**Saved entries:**
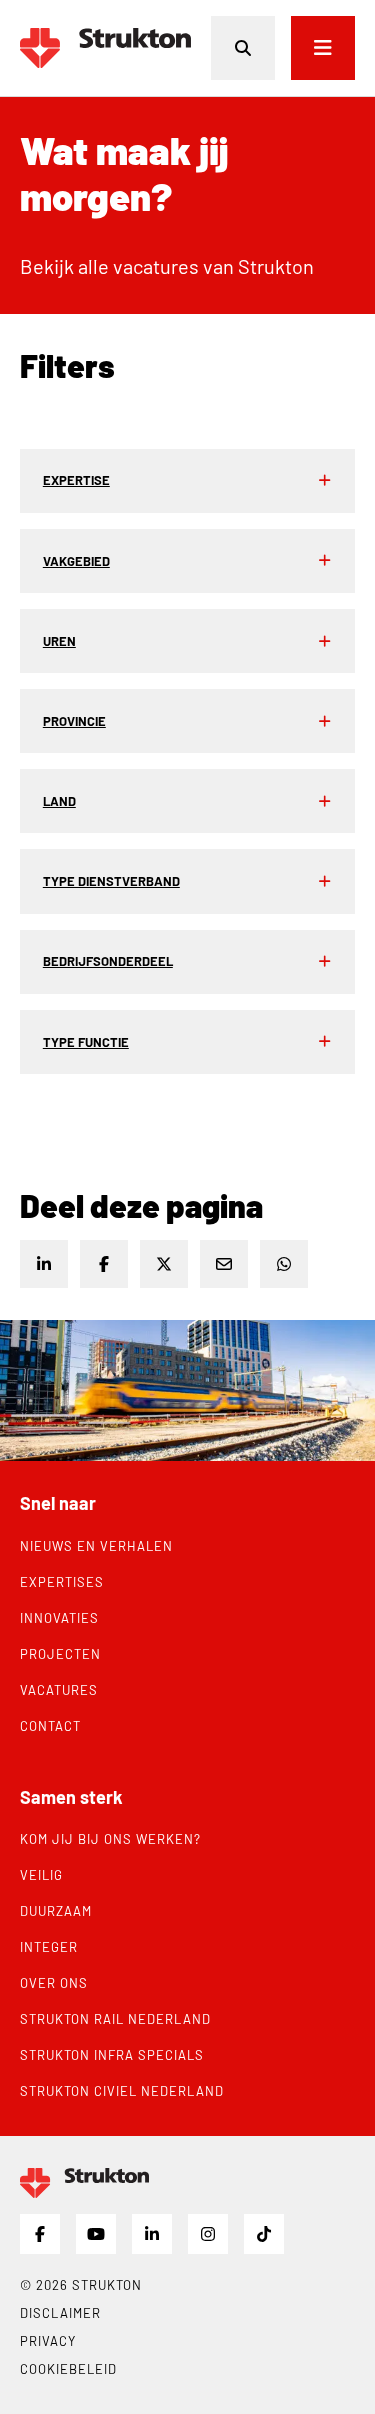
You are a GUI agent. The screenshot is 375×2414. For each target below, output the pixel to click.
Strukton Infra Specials (112, 2055)
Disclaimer (60, 2313)
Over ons (54, 1983)
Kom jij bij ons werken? (110, 1839)
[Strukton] (105, 48)
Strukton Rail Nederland (115, 2019)
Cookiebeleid (68, 2369)
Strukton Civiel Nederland (122, 2091)
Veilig (41, 1875)
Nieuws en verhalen (96, 1546)
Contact (50, 1726)
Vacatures (59, 1690)
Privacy (48, 2341)
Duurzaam (56, 1911)
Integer (49, 1947)
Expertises (62, 1582)
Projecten (60, 1654)
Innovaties (59, 1618)
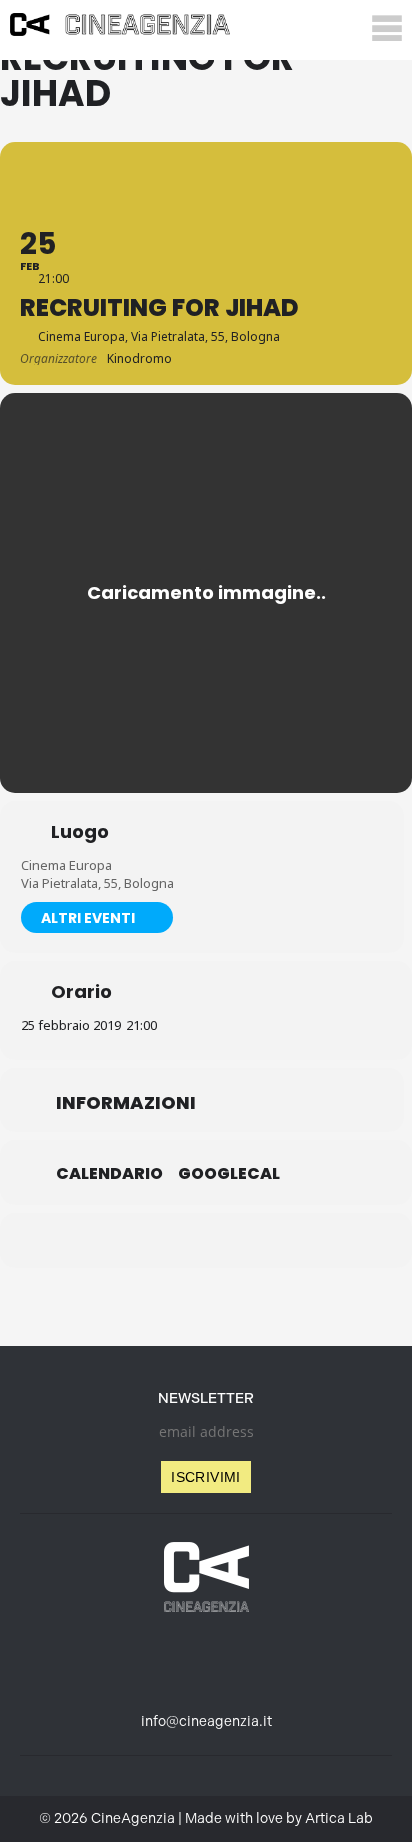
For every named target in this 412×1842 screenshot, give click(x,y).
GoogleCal (229, 1174)
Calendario (109, 1174)
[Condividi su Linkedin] (163, 1240)
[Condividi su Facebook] (123, 1240)
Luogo (80, 832)
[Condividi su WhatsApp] (203, 1240)
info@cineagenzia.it (206, 1721)
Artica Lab (339, 1818)
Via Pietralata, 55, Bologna (97, 883)
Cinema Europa (66, 865)
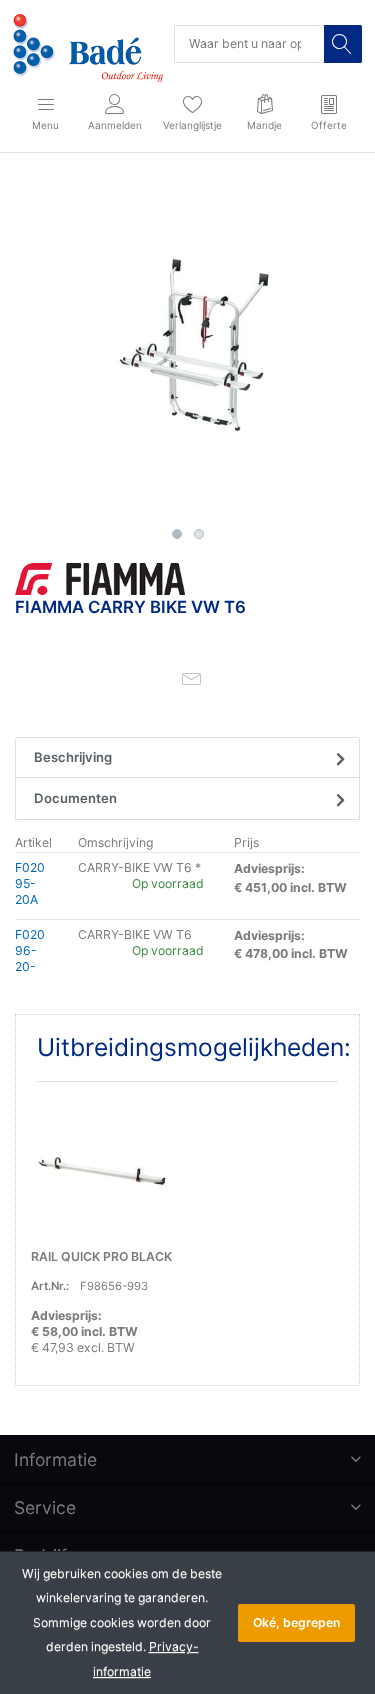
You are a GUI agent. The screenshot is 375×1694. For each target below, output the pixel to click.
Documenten (75, 798)
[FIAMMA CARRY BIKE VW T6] (187, 346)
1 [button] (177, 534)
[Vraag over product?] (192, 677)
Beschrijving (73, 757)
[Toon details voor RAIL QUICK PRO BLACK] (101, 1167)
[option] (187, 346)
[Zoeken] (343, 44)
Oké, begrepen (296, 1622)
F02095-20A (30, 883)
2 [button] (199, 534)
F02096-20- (30, 950)
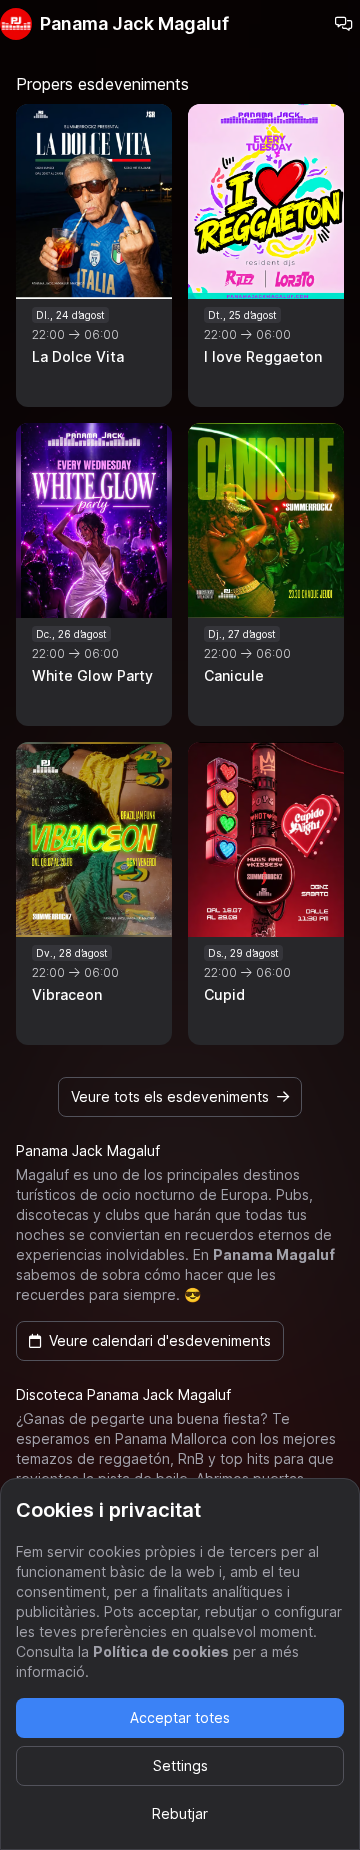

**REQUIREMENT:** Only the lines from the one containing "[Zoeken] (343, 44)" through the final line of the records should be transcribed, exactly and with no pictures.

**RESPONSE TO THIS TASK:**
[Zoeken] (343, 44)
Oké, begrepen (296, 1622)
F02095-20A (30, 883)
2 [button] (199, 534)
F02096-20- (30, 950)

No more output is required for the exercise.